With the development of machine learning, various machine learning technologies have been widely adopted to understand and characterize material mechanical properties from the laboratory test and nanoindentation data [22,23,24]. The neural network was employed to determine the hardening parameters and the constitutive properties by combining them with the numerical spherical indentation data [25,26,27,28]. Zhang et al. (2019) developed a Bayesian statistical model to identify plastic properties from conical indentation [29]. Lu et al. (2020) applied deep learning to characterize the elastoplastic properties of metals and alloys based on instrumented indentation [5]. Lü et al. (2024) developed a novel framework for characterizing the shear strength parameters of rock minerals at the nanoscale by combining an artificial neural network, numerical simulation, and nanoindentation [30]. Various neural network technology was developed to establish the relationship between their scratch hardness and material parameters based on empirical formulas and machine learning [31]. Indentation was combined with machine learning to evaluate the residual stress of metallic materials and analyze the effect of residual stress on the indentation responses [32]. However, these models did not characterize the physical mechanism of the material deformation and failure [33]. Recent developments in data science provide an excellent tool for discovering the mechanism behind data and dealing with uncertainty [34]. Data sciences have been successfully applied in various fields [35,36,37,38,39]. Recently, a reduced-order model (ROM) was developed using insights about the engineering structure under consideration. ROM has demonstrated outstanding performance in replacing the numerical simulation during parameter determination [40]. This study introduced a ROM-based data-driven model to effectively capture the indentation response of materials.

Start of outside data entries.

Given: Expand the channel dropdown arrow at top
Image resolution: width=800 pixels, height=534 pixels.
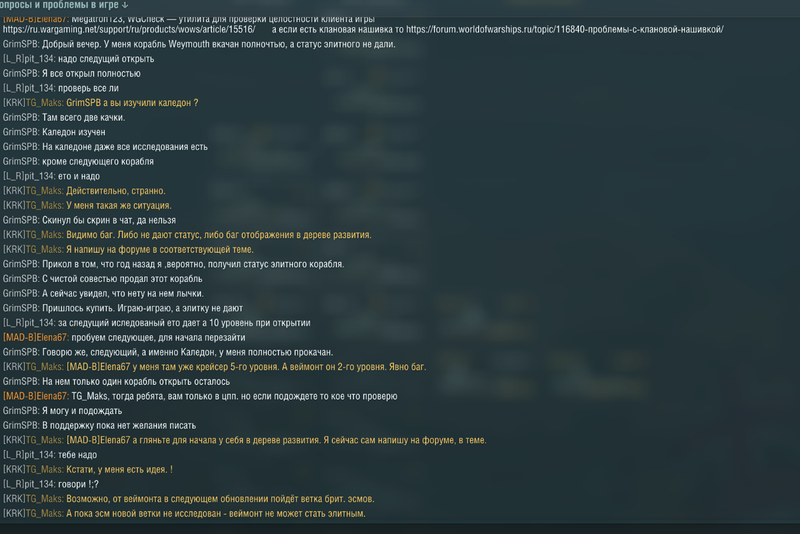Looking at the screenshot, I should point(125,5).
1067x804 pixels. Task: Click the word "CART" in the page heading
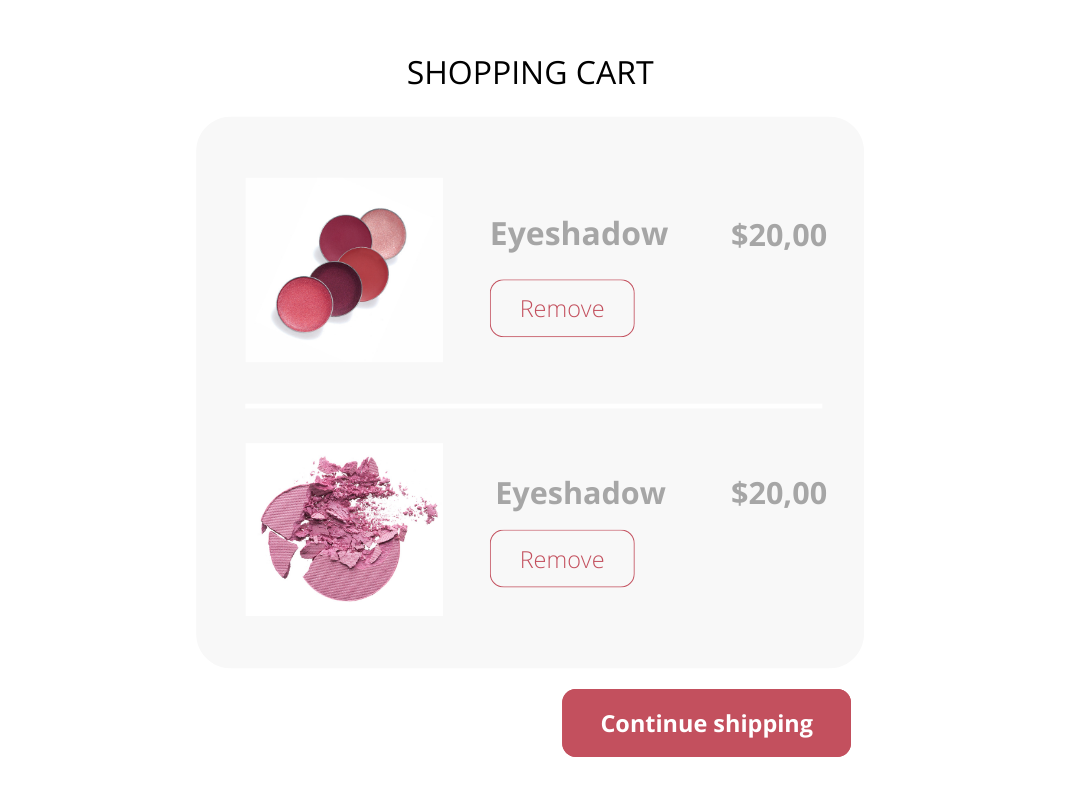tap(616, 73)
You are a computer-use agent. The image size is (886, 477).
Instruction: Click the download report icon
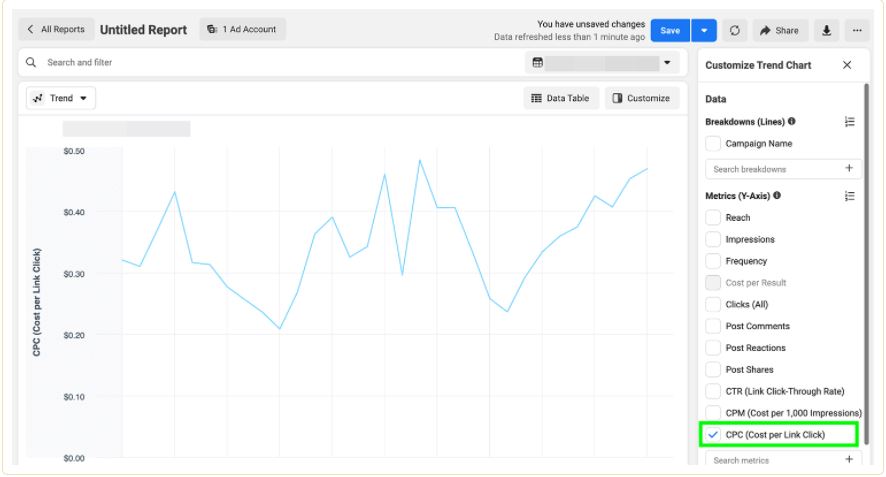coord(826,30)
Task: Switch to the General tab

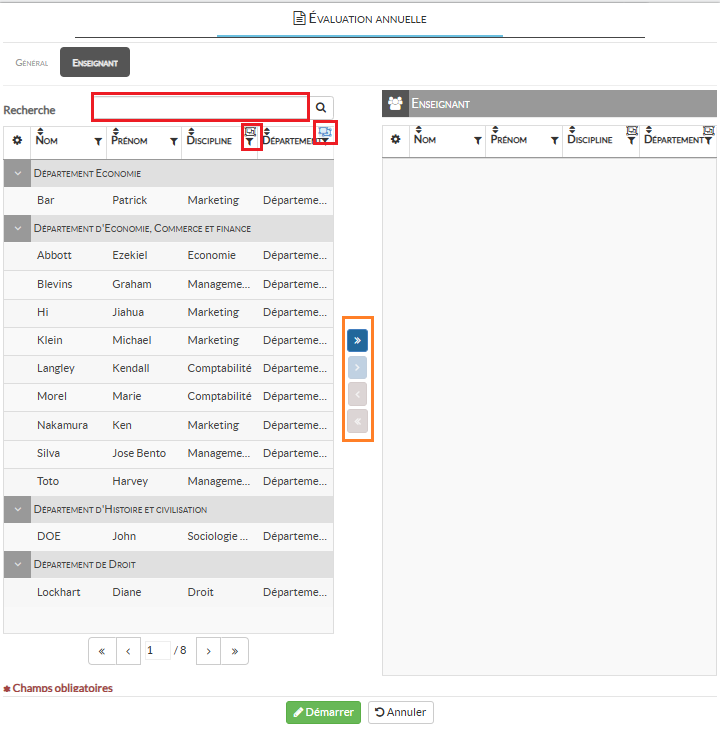Action: pos(32,63)
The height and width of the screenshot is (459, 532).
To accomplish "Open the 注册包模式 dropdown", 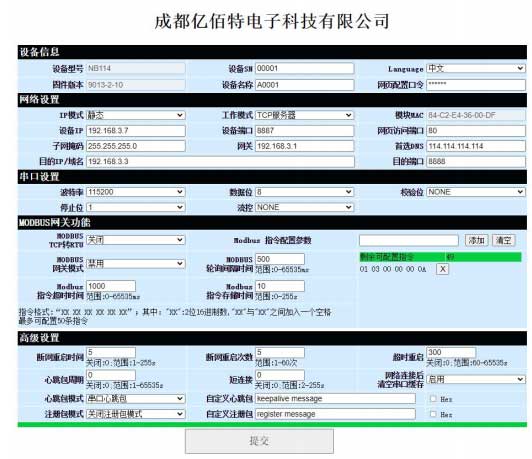I will (x=136, y=414).
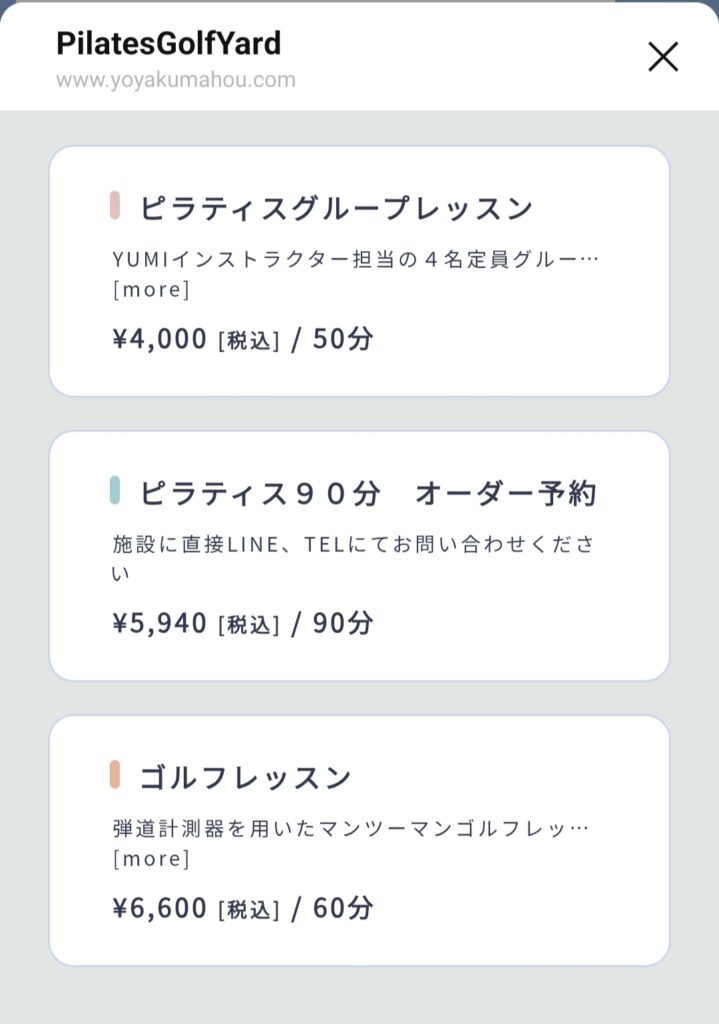Click the teal color marker beside ピラティス９０分
Image resolution: width=719 pixels, height=1024 pixels.
[115, 491]
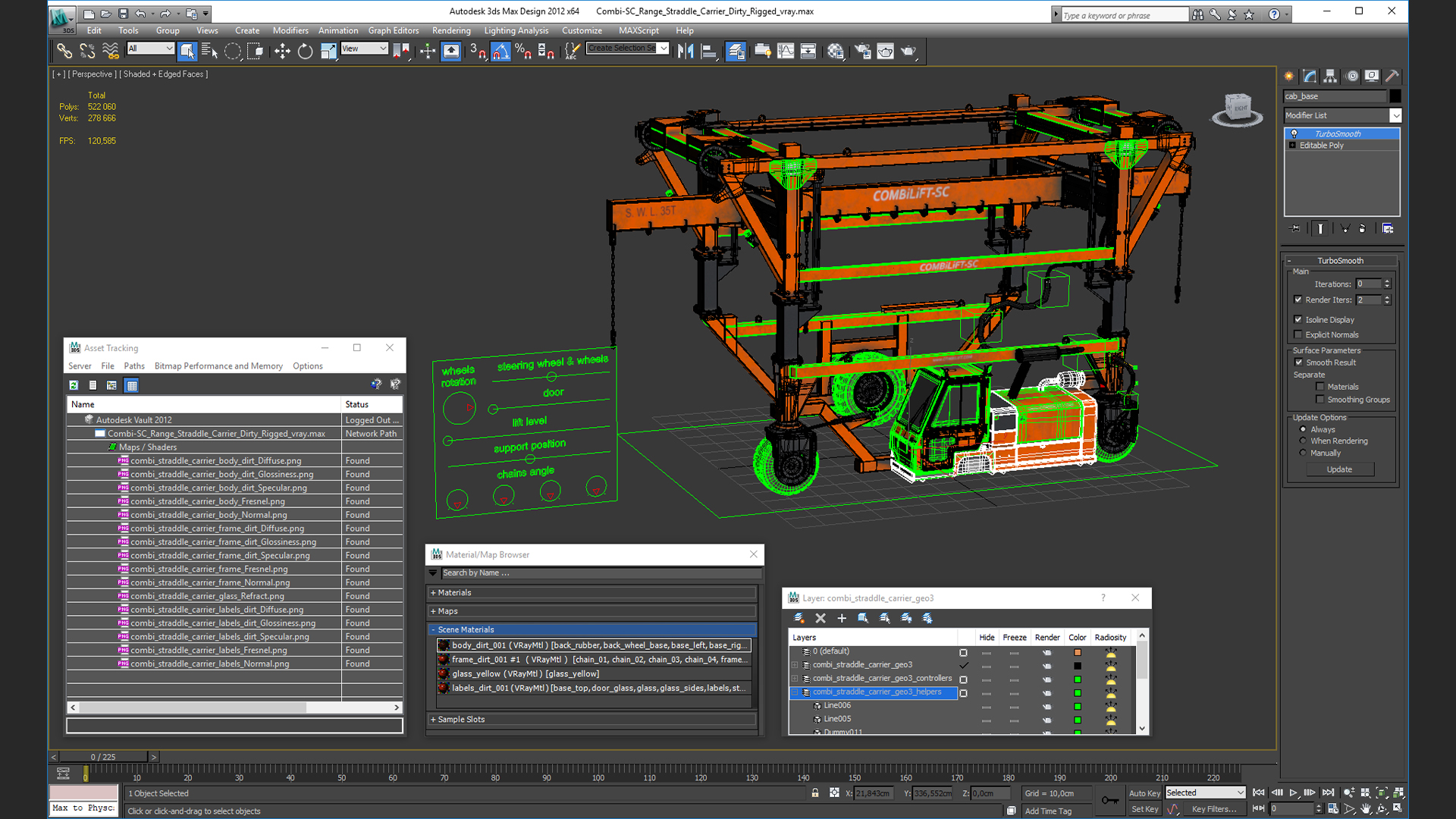Click Update button in TurboSmooth panel
Image resolution: width=1456 pixels, height=819 pixels.
[1339, 469]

This study applied ROM to characterize the material mechanical behavior and approximate the indentation response during the nanoindentation test. The forward and inverse analysis of the indentation were developed by incorporating optimal technology, inverse analysis theory, and data science. A data-driven computational model was developed for instrumented indentation. The remainder of this study is organized as follows: Section 2 introduces the concept and theory of instrumented indentation. Section 3 introduces the idea, algorithm, and procedure of data-driven indentation computation. Section 4 uses a numerical example to illustrate and verify the developed method. Finally, Section 5 draws some conclusions.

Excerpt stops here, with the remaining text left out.